== Experimental Emacs ==
Corwin's Emacs Blog

Using README.org

The last few months have been rough. Today I "finished up" one of a set of small "feel good" projects I have been doing to learn things and, you, know, feel better. Much quick project: org-git-hooks.

#more While admittedly tiny, it's nice to consolidate some code that I'd duplicated and fun, in that the 400 line ~README.org file contains all of the code, documentation, "build" configuration, and licensing.

Why Would You Do That?

I'm using the README.org structure some projects and I often forget to regenerate README.md from it when I commit.

I realize "I'm stuffing everything into a README.org file" may raise questions somewhat similar to those it purported to answer.

Let's talk about me, for a minute.

Writing More by Writing Less

Brevity is one of the things I most struggle with.

I am have some not-quite-trivial code (a "batch script" for Emacs, and some shell scripts to interface with githooks). Unfortunately, I wrote it quickly and it's turned out to be handy. I have copies in more than half-a-dozen projects, I think.

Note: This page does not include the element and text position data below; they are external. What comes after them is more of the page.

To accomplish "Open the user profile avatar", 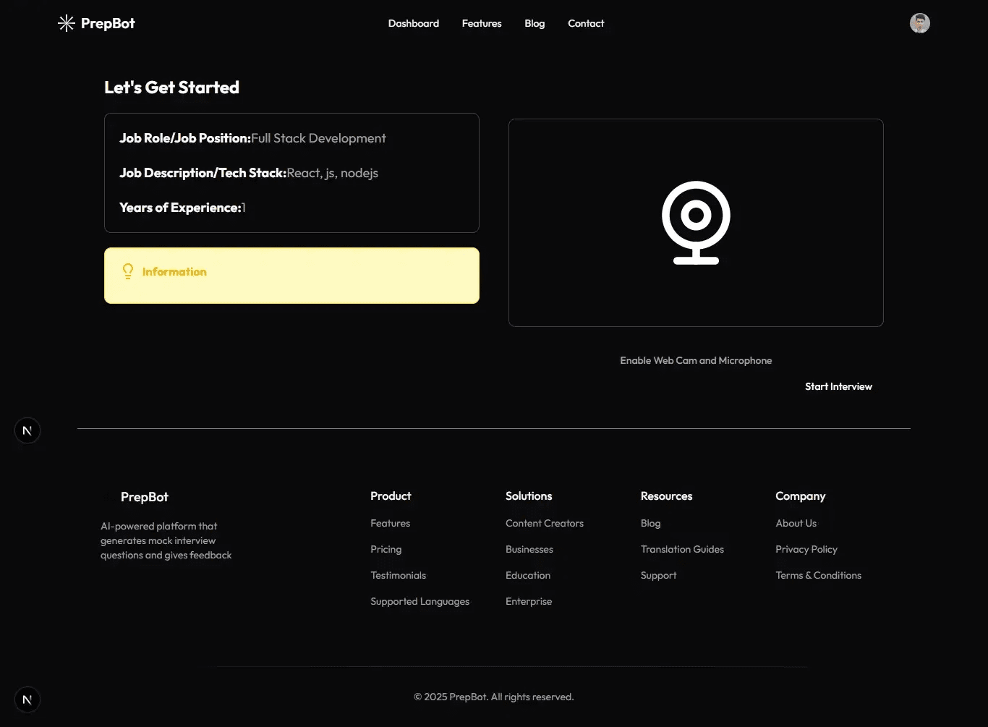I will [919, 23].
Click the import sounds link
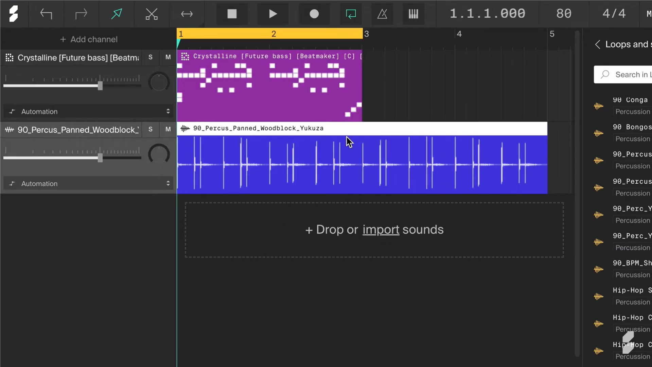 [380, 230]
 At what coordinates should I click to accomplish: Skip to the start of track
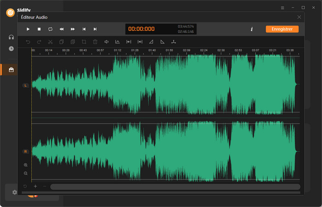pos(84,29)
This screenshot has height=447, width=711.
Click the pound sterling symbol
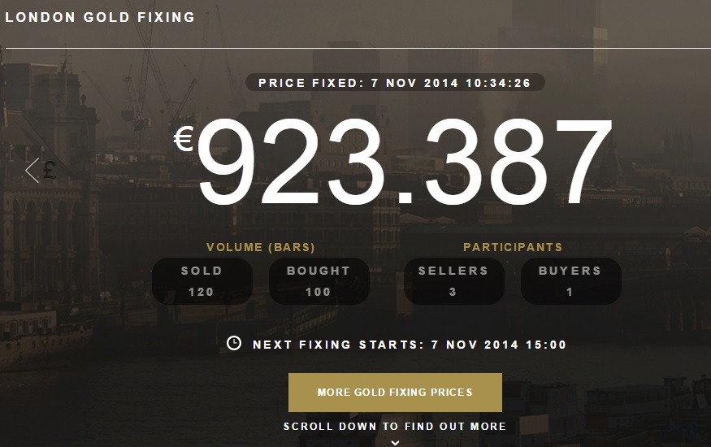(x=50, y=171)
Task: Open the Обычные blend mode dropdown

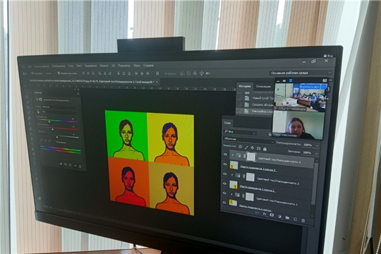Action: [x=249, y=140]
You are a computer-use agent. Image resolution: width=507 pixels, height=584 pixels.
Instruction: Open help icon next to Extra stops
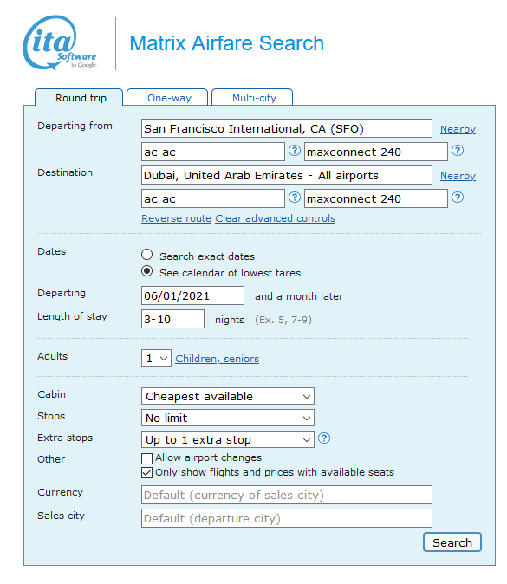[324, 438]
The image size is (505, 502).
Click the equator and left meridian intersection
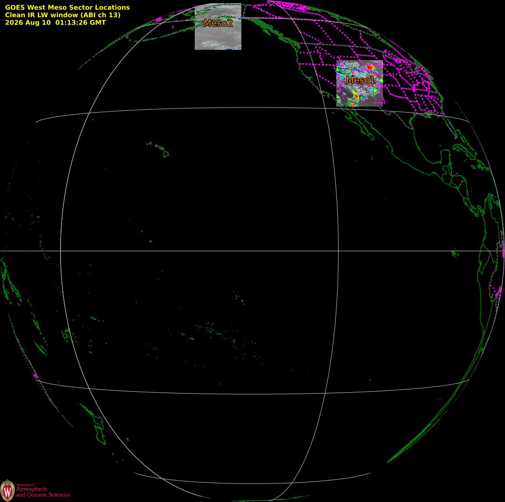coord(61,251)
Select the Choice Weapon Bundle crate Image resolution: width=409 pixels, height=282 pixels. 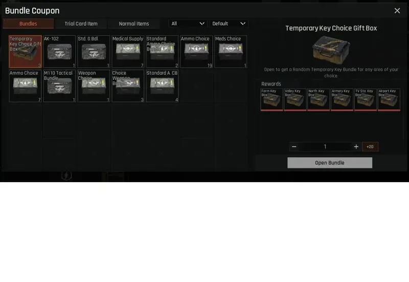pos(128,86)
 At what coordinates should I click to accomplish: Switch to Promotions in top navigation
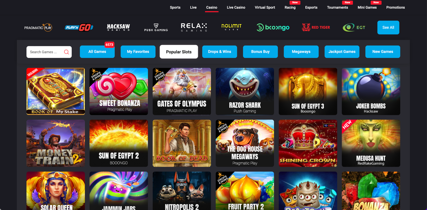click(x=395, y=8)
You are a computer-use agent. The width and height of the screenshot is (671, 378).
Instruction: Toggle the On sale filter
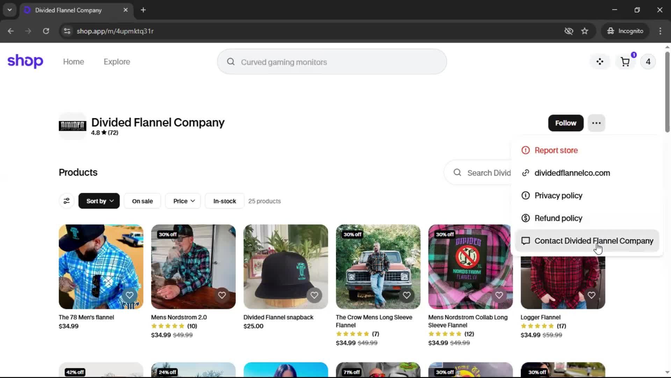(x=142, y=201)
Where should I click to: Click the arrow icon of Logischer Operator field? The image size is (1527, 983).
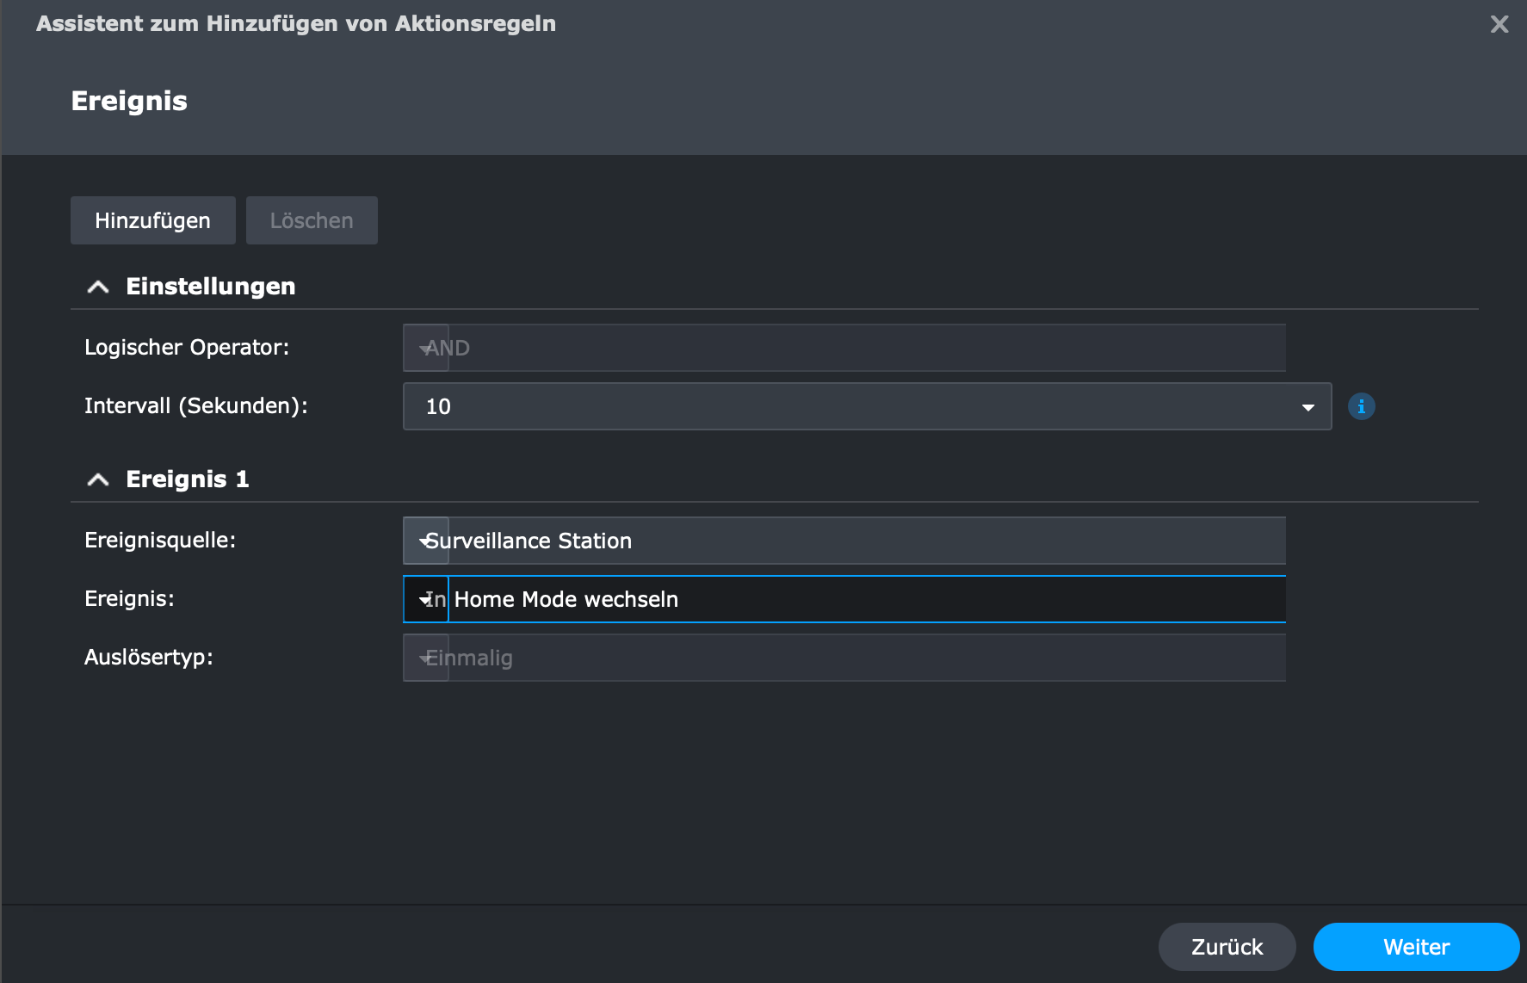click(425, 349)
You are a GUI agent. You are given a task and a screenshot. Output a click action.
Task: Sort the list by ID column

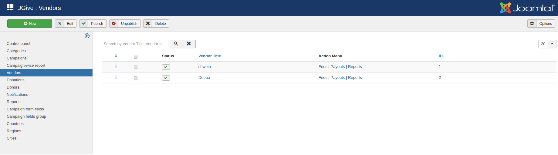tap(440, 56)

In happier news, peering across these different incarnations, I see only small variations. We might say the "existing feature surface" for my "problem domain" was small. Naturally, I added a feature.

Often my first pass at documentation is aspirational.

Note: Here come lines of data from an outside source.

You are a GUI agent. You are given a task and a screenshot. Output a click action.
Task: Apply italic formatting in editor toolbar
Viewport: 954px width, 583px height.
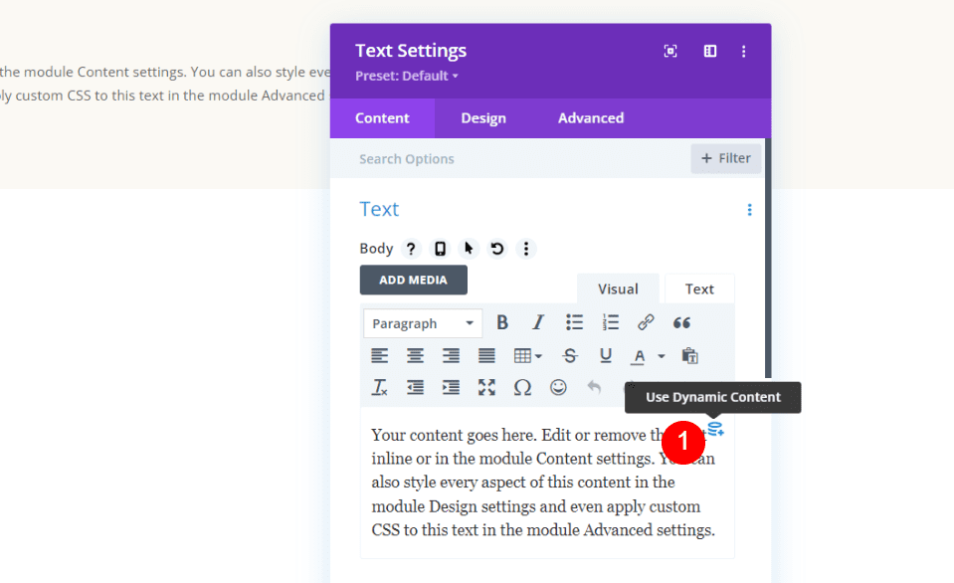pos(538,322)
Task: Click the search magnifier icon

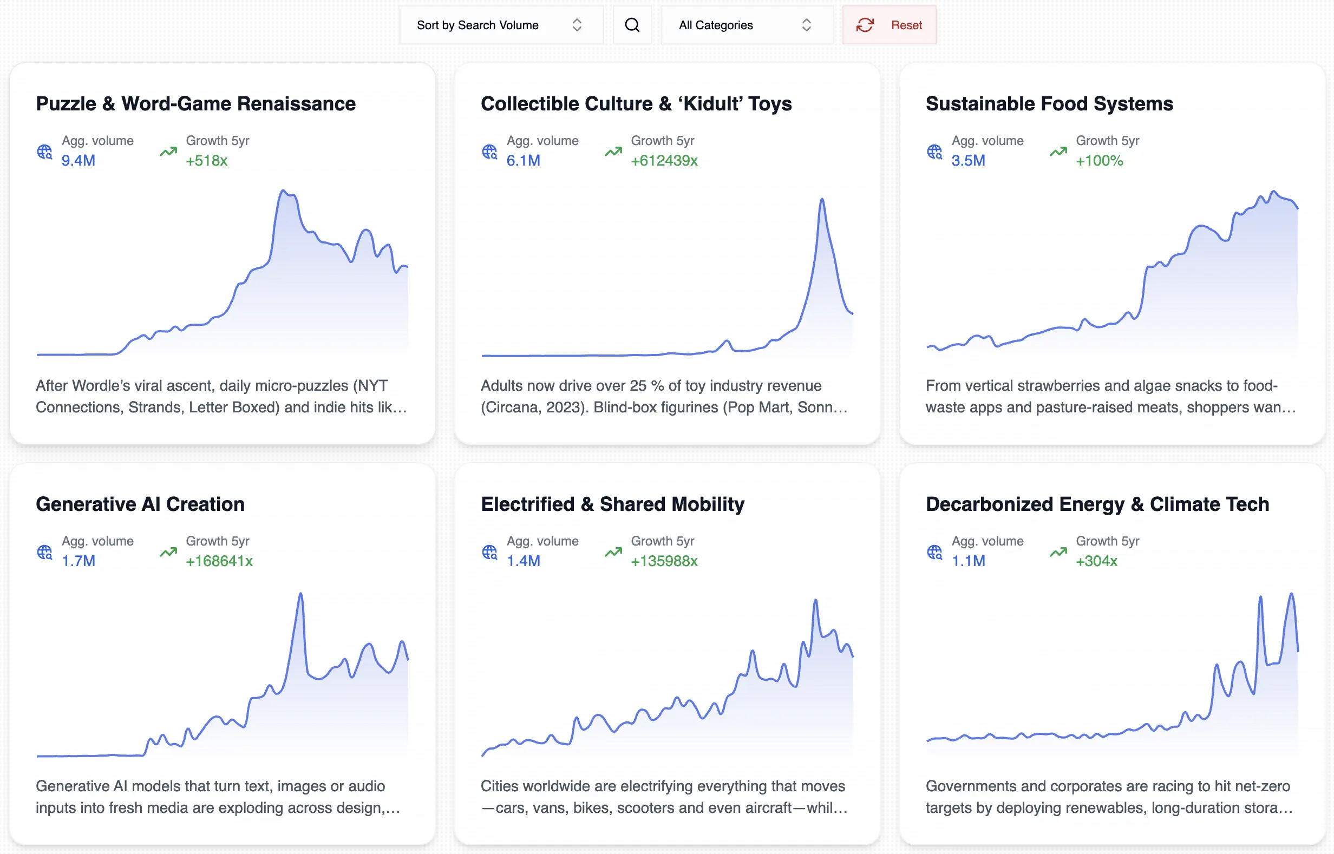Action: [632, 25]
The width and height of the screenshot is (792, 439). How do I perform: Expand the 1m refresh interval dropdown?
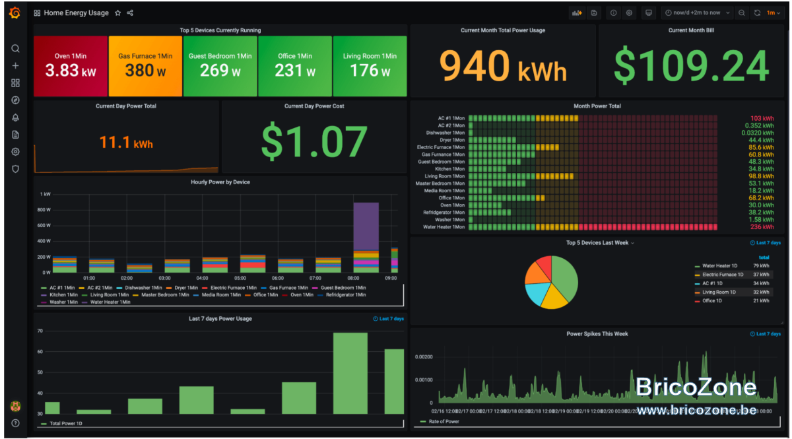click(774, 13)
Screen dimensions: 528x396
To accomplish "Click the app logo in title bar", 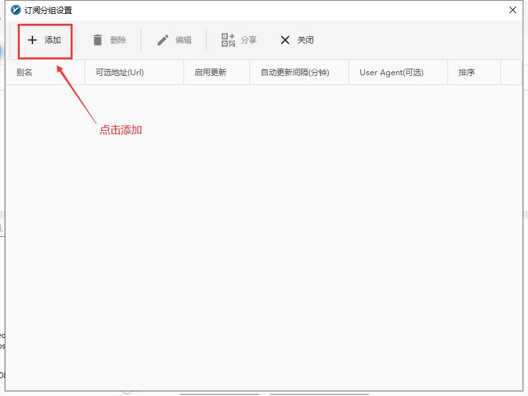I will coord(16,10).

As I started picking my favorite versions of each program and flowing them together in between source blocks, I was thinking. I wondered:

  • How to "consolidate" the edits from the different projects using these scripts?

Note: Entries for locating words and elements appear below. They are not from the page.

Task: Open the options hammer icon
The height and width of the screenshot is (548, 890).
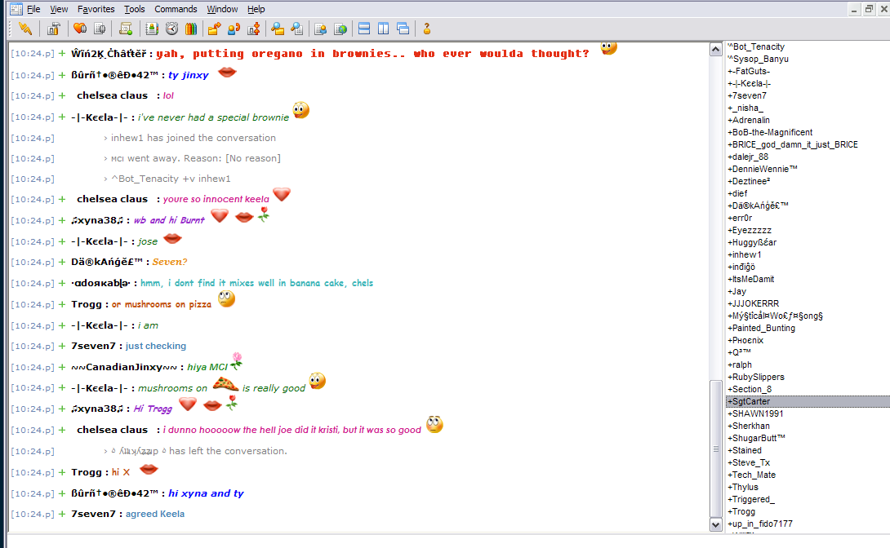Action: [54, 29]
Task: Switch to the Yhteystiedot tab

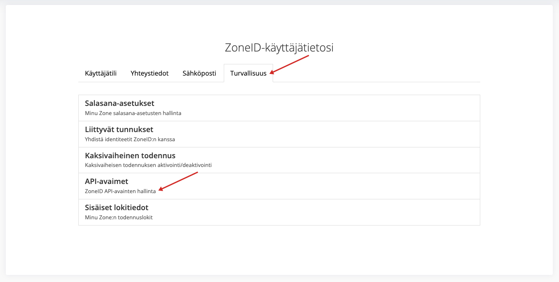Action: tap(149, 73)
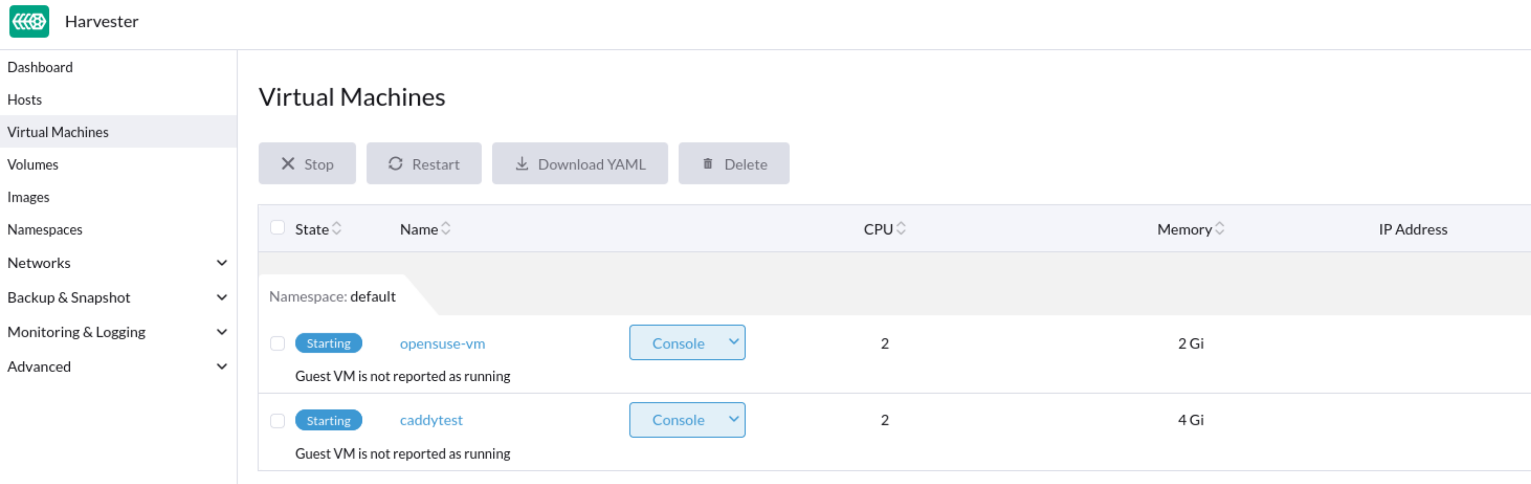Click the download arrow icon on Download YAML
This screenshot has width=1531, height=484.
pos(522,163)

  • How I would integrate the "stand-alone feature" into each of the projects?

  • How much of this will I really do, and when?

Fairly quickly I had my README.org caught up with what was already done, and filled with notes on what I wanted. The file now lead with some "for company documentation", authoritative sounding wild guesses at the final design. After this was the actual program sources, and finally the licensing boilerplate.

At this point there really wasn't any duplicated language. There was a little repetitiveness in code, but I wasn't concerned: it was hastily written and about to get some thoughtful edits.

As I begin my edits I was already drifting from the documentation I'd sketched at the top of the README. I'd initially planned to start by adding environment variables directly into the post-commit script. The initial directions were to edit that file.

Between writing those directions and starting to update code, however, I'd hit upon the .env file and realized it at once for the better approach. Not only would edits directly to the programs be unnecessary, it's more intuitive and also more flexible. Projects often have other means to create shell/environment variables; they seem well "socialized" vs shell script more generally.

Eventually my .env was creating variables. The post-commit script "sourced" (loaded the variable defined by) it. The "build.el" emacs batch scripts was similarly updated. Repetition and hard-coded filenames were gone. It was time to bring the "narrative" parts of the README back into step with what I'd coded.